ABOUT THIS TASK
Please set down the entire listing exactly.
────────
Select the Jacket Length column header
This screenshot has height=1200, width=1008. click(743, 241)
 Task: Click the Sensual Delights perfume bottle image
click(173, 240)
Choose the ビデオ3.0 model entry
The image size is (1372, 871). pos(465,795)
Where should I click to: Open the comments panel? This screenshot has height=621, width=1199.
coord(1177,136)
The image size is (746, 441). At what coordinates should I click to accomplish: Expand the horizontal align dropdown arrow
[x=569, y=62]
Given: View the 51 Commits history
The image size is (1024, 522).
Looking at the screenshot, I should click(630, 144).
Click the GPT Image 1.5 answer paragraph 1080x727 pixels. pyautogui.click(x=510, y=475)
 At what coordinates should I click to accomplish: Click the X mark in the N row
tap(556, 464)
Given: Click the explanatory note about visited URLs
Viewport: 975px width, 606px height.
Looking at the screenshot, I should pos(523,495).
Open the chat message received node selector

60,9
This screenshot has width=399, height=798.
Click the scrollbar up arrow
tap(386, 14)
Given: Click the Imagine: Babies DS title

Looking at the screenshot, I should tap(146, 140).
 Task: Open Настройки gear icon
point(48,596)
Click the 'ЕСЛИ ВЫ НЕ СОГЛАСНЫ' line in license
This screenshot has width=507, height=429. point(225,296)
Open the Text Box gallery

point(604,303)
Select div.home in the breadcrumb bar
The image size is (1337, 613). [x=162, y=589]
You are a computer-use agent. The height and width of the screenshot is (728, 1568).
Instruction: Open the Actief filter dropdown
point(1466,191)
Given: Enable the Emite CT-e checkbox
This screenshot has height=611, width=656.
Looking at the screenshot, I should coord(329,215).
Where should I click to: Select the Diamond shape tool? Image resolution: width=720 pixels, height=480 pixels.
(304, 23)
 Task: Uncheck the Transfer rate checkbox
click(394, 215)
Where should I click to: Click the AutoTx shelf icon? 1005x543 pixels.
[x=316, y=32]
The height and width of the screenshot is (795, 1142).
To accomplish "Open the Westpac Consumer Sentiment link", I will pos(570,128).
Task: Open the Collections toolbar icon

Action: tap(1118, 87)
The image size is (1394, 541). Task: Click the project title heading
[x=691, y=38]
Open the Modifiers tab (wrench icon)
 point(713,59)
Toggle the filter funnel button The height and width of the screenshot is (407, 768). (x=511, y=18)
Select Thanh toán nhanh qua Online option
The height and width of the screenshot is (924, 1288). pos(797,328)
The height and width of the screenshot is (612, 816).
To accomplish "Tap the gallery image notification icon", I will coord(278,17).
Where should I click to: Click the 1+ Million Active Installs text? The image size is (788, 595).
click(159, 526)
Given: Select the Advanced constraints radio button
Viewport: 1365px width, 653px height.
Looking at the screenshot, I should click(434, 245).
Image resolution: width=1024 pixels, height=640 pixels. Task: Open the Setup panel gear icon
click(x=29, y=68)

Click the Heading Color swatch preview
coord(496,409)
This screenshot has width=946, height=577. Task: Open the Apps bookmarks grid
────────
TASK RESPONSE
Select the Jacket Length column header
This screenshot has height=1200, width=1008. click(743, 241)
 Task: Click the Sensual Delights perfume bottle image
click(173, 240)
Choose the ビデオ3.0 model entry
The image size is (1372, 871). pos(465,795)
Where should I click to: Open the comments panel? This screenshot has height=621, width=1199.
coord(1177,136)
The image size is (746, 441). At what coordinates should I click to accomplish: Expand the horizontal align dropdown arrow
[x=569, y=62]
Given: View the 51 Commits history
The image size is (1024, 522).
Looking at the screenshot, I should click(630, 144).
Click the GPT Image 1.5 answer paragraph 1080x727 pixels. pyautogui.click(x=510, y=475)
 At what coordinates should I click to accomplish: Click the X mark in the N row
tap(556, 464)
Given: Click the explanatory note about visited URLs
Viewport: 975px width, 606px height.
Looking at the screenshot, I should pos(523,495).
Open the chat message received node selector

60,9
This screenshot has width=399, height=798.
Click the scrollbar up arrow
tap(386, 14)
Given: Click the Imagine: Babies DS title

Looking at the screenshot, I should tap(146, 140).
 Task: Open Настройки gear icon
point(48,596)
Click the 'ЕСЛИ ВЫ НЕ СОГЛАСНЫ' line in license
This screenshot has width=507, height=429. point(225,296)
Open the Text Box gallery

point(604,303)
Select div.home in the breadcrumb bar
The image size is (1337, 613). [x=162, y=589]
You are a computer-use agent. The height and width of the screenshot is (728, 1568).
Instruction: Open the Actief filter dropdown
point(1466,191)
Given: Enable the Emite CT-e checkbox
This screenshot has height=611, width=656.
Looking at the screenshot, I should coord(329,215).
Where should I click to: Select the Diamond shape tool? Image resolution: width=720 pixels, height=480 pixels.
(304, 23)
 Task: Uncheck the Transfer rate checkbox
click(394, 215)
Where should I click to: Click the AutoTx shelf icon? 1005x543 pixels.
[x=316, y=32]
The height and width of the screenshot is (795, 1142).
To accomplish "Open the Westpac Consumer Sentiment link", I will pos(570,128).
Task: Open the Collections toolbar icon

Action: tap(1118, 87)
The image size is (1394, 541). Task: Click the project title heading
[x=691, y=38]
Open the Modifiers tab (wrench icon)
 point(713,59)
Toggle the filter funnel button The height and width of the screenshot is (407, 768). (x=511, y=18)
Select Thanh toán nhanh qua Online option
The height and width of the screenshot is (924, 1288). pos(797,328)
The height and width of the screenshot is (612, 816).
To accomplish "Tap the gallery image notification icon", I will coord(278,17).
Where should I click to: Click the 1+ Million Active Installs text? The image size is (788, 595).
click(159, 526)
Given: Select the Advanced constraints radio button
Viewport: 1365px width, 653px height.
Looking at the screenshot, I should click(434, 245).
Image resolution: width=1024 pixels, height=640 pixels. Task: Open the Setup panel gear icon
click(x=29, y=68)

Click the Heading Color swatch preview
coord(496,409)
This screenshot has width=946, height=577. Task: Open the Apps bookmarks grid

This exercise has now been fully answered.